In case anyone is subscribed here but not to tarsnap-announce:

- -------- Forwarded Message --------
Subject: Tarsnap performance issues in late March / most of April
Date: Tue, 05 May 2015 15:26:37 -0700
From: Colin Percival <cperciva@tarsnap.com>
To: tarsnap-announce@tarsnap.com

Hi everyone,

As several people have noticed, the performance of the Tarsnap service towards
the end of March and through most of April was lower than normal; this caused
backups to take longer to complete, and in some cases to fail entirely.

Unfortunately these problems were caused by a combination of factors, which,
combined with my unwillingness to make changes to the service without having
first performed sufficient testing to be certain that the changes would be
safe, considerably extended the time required to return to normal performance.
Had I realized that it would take so long, I would have sent out an email to
the mailing lists earlier; but since at each point I thought I was "one change
away" from fixing the problems, I kept on delaying said email until it was
clear that the problems were finally fixed.

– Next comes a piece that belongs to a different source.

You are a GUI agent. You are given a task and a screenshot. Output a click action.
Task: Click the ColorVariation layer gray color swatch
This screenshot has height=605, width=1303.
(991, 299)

The good news is that as of ten days ago, performance is now at or slightly
better than previous normal levels, at least to the limits of my monitoring.
Obviously, if anyone is still experiencing diminished Tarsnap performance, I
would like to hear about it.

The rest of this email discusses the causes of the performance degredation
and the steps I took to resolve it; while none of this is directly relevant
to Tarsnap users, some may find it interesting and/or informative.

Technical details
- -----------------

The largest single factor in the performance problems was what is described
by the wonderful euphemism "success failure": Over the years, tarsnap has
gained users, and the amount of data being pushed through the service has
increased as a result.  While I had performed performance testing of the
service, simulated traffic never quite matches reality, and it turns out
that my testing was deficient in some areas.  Given the performance impact
of increasing traffic, on a few occasions during April I came close to
turning off new account creation (new accounts tend to send more traffic than
established accounts, since tarsnap's deduplication means that a first backup
typically involves uploading far more data than a second or subsequent
backup), but I ultimately decided that this was unnecessary.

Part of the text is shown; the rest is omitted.